Some Hippeastrums grow both very long leaves and stems that may bend or even break under the weight of the flowers. Stake these with a wire plant support or by inserting a thin bamboo stick or dowel in the soil next to the bulb and then tying it loosely to the stem with wire ties or string. After blooming remove the flowers and allow the stem to die back until it turns yellow and sags, then cut it to within 5 cm (2") of the bulb. Keep the plant indoors in a sunny location until the time comes to move it outside for summer.

Summer care

In most parts of the continental U.S., bulbs can be moved outside by or before the end of May. Remember this is a semi-tropical plant that needs an extended growing season and there is not enough light in the average home for them to do well. Bulbs do need some sun during the day but their leaves may burn if they are subjected to prolonged periods of hot afternoon sun during summer. Water regularly and feed every other week with a general houseplant water-soluble fertilizer — or use a granulated fertilizer when repotting in the fall. A hot weekend with no water will not harm the bulb, but allowing it to sit in wet soil for several weeks will probably cause the bulb and its roots to rot; this condition also makes it more vulnerable to parasites and disease .

If desired, pots with bulbs can be buried in the garden for less maintenance and watering; in this case they also look more "natural" in the garden setting but they will have to be dug up in the fall. Hippeastrum roots do need oxygen (many species are epyphitic), so when potting or planting make sure sphagnum moss does not go deeper than 1 cm below the bulb and use a granulated mixture (starting with the smaller granules and ending with the biggest — either perlite, pouzzolane, akadama or clay balls) in the root area to keep a good level of gas exchange and protect your plant from root rot.

Fall (Autumn) care

In the Northern hemisphere, except in very hot climates, cut back on watering in September; in the Southern hemisphere, March. This is done to prevent rot as the bulb enters its resting period and no longer requires regular watering. If it continues to rain then move the bulb inside or to a covered porch. Otherwise, bulbs can be left outside in the sun until the night temperature reaches about 10 °C (50 F). Bulbs can survive a light frost, but not a heavy freeze. Begin the inspection/repotting phase in October or early November in Northern latitudes / April to May in Southern latitudes (depending on location and temperature): remove the top 5–7 cm (2–3") of soil and pull the bulb up. Inspect the roots for signs of parasites, disease or rot (note: healthy roots are white and slightly fuzzy). If the bulb and its roots look healthy, then put it back in its pot and replace the soil removed with new soil. Replace all soil every other year. If desired add 5 cc (1 teaspoon) of granulated fertilizer to the pot before replacing the bulb — in which case do not feed it during the summer (see above). Cut off any yellow or dead leaves.

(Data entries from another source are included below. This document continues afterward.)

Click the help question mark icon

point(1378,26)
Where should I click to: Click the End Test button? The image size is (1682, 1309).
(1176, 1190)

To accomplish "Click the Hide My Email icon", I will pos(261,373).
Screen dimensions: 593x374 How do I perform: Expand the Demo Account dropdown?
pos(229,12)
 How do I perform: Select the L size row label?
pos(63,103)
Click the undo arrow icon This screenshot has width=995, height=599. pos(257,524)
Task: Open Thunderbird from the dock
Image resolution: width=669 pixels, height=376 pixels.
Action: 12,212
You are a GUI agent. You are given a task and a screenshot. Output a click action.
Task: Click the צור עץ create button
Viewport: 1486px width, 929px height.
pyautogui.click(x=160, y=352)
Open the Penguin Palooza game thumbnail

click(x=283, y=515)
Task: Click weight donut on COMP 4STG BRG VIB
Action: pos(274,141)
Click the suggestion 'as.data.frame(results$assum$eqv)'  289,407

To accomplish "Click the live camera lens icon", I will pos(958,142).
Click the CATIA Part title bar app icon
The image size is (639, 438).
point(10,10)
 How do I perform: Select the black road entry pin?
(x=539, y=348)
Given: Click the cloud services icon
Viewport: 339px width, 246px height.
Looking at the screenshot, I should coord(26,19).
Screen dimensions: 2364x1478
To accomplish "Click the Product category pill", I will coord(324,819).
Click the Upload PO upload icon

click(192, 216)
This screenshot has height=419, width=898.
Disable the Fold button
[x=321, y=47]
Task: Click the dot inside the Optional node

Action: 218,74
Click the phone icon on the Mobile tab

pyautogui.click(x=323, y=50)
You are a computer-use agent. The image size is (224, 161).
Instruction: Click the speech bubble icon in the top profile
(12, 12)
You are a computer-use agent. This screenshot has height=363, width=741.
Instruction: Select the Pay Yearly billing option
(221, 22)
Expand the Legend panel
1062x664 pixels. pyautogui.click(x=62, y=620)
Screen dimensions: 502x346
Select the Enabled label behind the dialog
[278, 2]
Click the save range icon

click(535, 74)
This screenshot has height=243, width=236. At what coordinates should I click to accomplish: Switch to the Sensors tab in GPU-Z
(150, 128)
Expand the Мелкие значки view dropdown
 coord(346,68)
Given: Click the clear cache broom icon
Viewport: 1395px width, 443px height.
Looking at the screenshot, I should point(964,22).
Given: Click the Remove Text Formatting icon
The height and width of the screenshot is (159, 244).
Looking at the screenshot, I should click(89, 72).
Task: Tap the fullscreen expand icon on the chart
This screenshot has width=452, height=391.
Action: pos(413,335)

Hippeastrum plants produce more flowers when they are pot-bound and not putting their energy into growing new roots so many can be left in the same planter year after year; others may require a larger pot after a couple of years. Bulbs may produce offsets or daughter bulbs. These can be left with the mother plant until they reach blooming size and then removed and planted on their own.

There is a misconception that Hippeastrum needs a period of total darkness before they will bloom again. This is not true, what they need is a rest period in a room with average light where the temperature is between 7–16 °C (45–60 F). This confusion no doubt comes about because two other popular plants sold during the winter holidays, Christmas cactus and Poinsettia, do require exact periods of light and complete darkness to set buds.

Most Hippeastrum need a rest period with light monthly watering of at least six weeks although others may require as long as three or four months. Often the plant will send up a flower spike or leaves when it is ready to resume growing in which case put it in a sunny window and water it once. A bulb that has not begun growing on its own after the rest period can be brought out and watered once. Usually the warmer temperature, sunlight and water will prompt it to begin growing again.